The island of Tenerife has a tree called the Drago Milenario, the Dragon Tree of Icod de los Vinos. It stands about 17 meters tall, has a trunk nearly 3 meters in diameter, and is classified as Vulnerable by the IUCN.
The dragon tree, Dracaena draco, is a monocot, which is unusual for a plant that reaches tree size. Most monocots are grasses, palms, and lilies. The dragon tree grows to tree scale but has no true annual rings, because its trunk does not form in the way that woody dicotyledonous trees do. It grows from a central growing point, branching at each flowering, so the structure of the tree records its reproductive history rather than its annual growth. This means there is no direct method to determine its age.
Estimates for the Drago Milenario range from 500 to 1,000 years, with no definitive answer. The indigenous Guanche people of the Canary Islands considered it sacred, used its red resin in mummification and medicine, and had oral traditions about it predating European arrival on the islands.

▸ Work to complete:
(a) Decide whether each statement agrees with the passage on the dragon tree. Answer yes or no for each, and quote the deciding words. (i) The IUCN classifies the Drago Milenario as Endangered. (ii) The dragon tree has no true annual rings. (iii) The Guanche people used the tree's red resin in mummification.
(b) List every numerical figure in the passage on the dragon tree, with its unit and what it measures.
(c) Extend the passage on the dragon tree beyond its final sentence.
The material that follows comes from a separate source and is unrelated to the passage on the dragon tree.

▸ Data supplied:
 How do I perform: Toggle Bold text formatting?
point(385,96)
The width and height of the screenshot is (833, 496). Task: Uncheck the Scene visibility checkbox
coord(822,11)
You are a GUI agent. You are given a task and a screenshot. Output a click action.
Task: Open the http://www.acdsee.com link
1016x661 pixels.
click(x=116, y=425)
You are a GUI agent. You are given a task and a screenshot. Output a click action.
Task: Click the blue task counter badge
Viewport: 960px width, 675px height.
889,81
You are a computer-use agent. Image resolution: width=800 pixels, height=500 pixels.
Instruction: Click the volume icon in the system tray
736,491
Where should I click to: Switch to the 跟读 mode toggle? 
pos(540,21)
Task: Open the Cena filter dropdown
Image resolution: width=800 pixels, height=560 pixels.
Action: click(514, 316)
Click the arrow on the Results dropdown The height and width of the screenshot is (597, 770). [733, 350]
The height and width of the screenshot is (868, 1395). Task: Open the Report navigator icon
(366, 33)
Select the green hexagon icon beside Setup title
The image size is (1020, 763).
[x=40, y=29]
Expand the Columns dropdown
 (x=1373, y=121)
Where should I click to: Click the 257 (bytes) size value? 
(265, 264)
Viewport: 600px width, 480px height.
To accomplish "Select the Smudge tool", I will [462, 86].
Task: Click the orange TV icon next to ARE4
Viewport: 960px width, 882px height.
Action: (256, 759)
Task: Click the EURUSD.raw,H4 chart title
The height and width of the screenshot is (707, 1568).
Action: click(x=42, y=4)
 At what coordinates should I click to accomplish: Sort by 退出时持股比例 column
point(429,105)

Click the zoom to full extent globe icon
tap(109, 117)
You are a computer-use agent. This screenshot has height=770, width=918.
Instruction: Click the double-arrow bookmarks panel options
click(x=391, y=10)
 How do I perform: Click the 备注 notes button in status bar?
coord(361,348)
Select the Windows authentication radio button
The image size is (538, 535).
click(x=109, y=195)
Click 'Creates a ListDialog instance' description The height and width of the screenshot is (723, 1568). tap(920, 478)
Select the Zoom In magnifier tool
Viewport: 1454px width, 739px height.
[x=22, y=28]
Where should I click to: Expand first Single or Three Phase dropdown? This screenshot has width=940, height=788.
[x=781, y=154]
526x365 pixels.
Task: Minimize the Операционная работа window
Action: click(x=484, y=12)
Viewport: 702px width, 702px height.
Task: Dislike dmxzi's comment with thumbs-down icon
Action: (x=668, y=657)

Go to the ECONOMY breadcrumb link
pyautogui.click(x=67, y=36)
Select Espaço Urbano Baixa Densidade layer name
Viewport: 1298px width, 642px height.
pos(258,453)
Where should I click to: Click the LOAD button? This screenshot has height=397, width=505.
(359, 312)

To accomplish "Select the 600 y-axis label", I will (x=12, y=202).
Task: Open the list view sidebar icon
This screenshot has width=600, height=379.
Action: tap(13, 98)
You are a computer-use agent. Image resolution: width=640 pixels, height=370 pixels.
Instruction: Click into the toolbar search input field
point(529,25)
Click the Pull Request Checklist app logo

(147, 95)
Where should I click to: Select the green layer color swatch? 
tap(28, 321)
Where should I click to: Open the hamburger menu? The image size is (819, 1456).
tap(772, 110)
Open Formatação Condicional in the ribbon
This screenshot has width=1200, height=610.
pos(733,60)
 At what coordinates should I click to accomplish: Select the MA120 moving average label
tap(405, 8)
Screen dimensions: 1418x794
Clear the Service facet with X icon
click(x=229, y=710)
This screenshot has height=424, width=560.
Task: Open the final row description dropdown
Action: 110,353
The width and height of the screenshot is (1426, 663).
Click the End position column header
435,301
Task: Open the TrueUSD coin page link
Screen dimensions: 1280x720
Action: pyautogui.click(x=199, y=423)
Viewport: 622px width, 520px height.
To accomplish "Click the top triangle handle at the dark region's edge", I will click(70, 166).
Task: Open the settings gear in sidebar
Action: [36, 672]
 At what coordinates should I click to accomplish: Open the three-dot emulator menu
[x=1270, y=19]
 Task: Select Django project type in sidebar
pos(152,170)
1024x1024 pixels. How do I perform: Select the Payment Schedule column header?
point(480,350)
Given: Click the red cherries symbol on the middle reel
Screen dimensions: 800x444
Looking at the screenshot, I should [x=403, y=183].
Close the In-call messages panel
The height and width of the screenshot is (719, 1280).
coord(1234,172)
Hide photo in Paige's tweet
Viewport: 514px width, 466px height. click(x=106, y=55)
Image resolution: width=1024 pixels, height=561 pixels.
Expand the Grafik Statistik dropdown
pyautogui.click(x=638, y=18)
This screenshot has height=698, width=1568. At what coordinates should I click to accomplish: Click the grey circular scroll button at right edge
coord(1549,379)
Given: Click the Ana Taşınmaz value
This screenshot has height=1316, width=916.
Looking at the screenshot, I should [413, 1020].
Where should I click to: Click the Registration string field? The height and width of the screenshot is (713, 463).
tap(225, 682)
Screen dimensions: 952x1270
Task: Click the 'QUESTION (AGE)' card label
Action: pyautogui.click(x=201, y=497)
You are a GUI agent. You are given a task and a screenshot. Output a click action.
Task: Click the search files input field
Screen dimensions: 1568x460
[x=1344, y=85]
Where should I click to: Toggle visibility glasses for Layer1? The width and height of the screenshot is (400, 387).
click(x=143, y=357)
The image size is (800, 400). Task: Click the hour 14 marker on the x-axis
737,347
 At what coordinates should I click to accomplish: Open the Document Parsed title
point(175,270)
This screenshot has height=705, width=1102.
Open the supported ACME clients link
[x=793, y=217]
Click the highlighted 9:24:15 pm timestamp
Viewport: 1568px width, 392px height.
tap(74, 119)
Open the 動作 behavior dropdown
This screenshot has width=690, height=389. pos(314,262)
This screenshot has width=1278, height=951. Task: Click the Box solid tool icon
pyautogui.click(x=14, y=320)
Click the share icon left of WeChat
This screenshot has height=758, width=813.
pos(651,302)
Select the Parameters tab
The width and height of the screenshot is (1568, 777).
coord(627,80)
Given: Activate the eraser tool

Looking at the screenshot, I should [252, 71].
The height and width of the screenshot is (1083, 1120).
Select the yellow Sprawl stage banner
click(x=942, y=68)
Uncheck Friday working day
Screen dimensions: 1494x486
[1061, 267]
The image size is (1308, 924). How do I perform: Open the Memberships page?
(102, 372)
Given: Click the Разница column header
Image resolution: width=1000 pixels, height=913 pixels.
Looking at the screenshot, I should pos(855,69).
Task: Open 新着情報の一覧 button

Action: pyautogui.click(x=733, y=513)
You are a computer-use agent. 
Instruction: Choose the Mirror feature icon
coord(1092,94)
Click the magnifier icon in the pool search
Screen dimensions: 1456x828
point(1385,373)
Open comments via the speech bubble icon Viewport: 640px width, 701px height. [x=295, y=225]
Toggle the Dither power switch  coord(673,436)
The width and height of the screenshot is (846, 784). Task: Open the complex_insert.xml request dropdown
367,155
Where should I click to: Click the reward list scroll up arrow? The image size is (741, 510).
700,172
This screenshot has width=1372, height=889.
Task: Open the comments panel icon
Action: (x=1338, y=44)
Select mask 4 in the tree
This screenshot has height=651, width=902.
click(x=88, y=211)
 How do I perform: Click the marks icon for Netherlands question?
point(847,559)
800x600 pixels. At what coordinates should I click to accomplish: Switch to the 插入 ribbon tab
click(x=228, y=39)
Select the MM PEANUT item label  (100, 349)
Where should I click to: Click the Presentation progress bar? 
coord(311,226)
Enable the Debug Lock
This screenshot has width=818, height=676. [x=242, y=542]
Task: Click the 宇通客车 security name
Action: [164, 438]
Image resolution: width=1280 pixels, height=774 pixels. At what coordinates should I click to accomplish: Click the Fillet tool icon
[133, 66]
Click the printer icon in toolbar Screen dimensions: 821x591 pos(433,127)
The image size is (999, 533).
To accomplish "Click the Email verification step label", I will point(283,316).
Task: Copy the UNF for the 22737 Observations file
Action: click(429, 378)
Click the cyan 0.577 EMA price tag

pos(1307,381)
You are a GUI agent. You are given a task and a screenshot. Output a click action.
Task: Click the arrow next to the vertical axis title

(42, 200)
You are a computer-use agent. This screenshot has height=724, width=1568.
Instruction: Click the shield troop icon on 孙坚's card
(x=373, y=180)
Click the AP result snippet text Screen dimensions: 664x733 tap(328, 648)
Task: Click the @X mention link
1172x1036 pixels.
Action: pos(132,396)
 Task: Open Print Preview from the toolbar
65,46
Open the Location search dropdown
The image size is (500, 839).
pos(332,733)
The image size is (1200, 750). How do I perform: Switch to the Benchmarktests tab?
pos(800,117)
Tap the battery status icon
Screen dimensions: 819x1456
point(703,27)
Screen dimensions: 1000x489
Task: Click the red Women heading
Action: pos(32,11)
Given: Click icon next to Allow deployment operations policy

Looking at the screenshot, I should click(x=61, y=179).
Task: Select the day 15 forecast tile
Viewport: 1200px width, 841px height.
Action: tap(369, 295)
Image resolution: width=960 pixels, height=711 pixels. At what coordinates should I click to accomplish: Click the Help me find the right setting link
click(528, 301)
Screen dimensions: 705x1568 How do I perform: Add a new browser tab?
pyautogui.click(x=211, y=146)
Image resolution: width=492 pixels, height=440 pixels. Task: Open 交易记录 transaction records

▸ Exercise responses:
(a)
(i) No: "is classified as Vulnerable by the IUCN"
(ii) Yes: "has no true annual rings"
(iii) Yes: "used its red resin in mummification and medicine"

(b)
- About 17 meters: the height of the Drago Milenario
- Nearly 3 meters: the diameter of its trunk
- 500 years: the lower estimate of its age
- 1,000 years: the upper estimate of its age

(c)
The red resin, called dragon blood, has been traded under that name since Roman times and was used as varnish, as a dye, and in historical instrument-making, including on Stradivarius violins.
Dracaena draco is native to Macaronesia: the Canary Islands, Madeira, and Cape Verde. Its closest relative is the dragon blood tree of Socotra, another island isolated in another ocean, which evolved the same striking form through a different lineage. Two separate lineages arrived at the same silhouette on opposite sides of the world.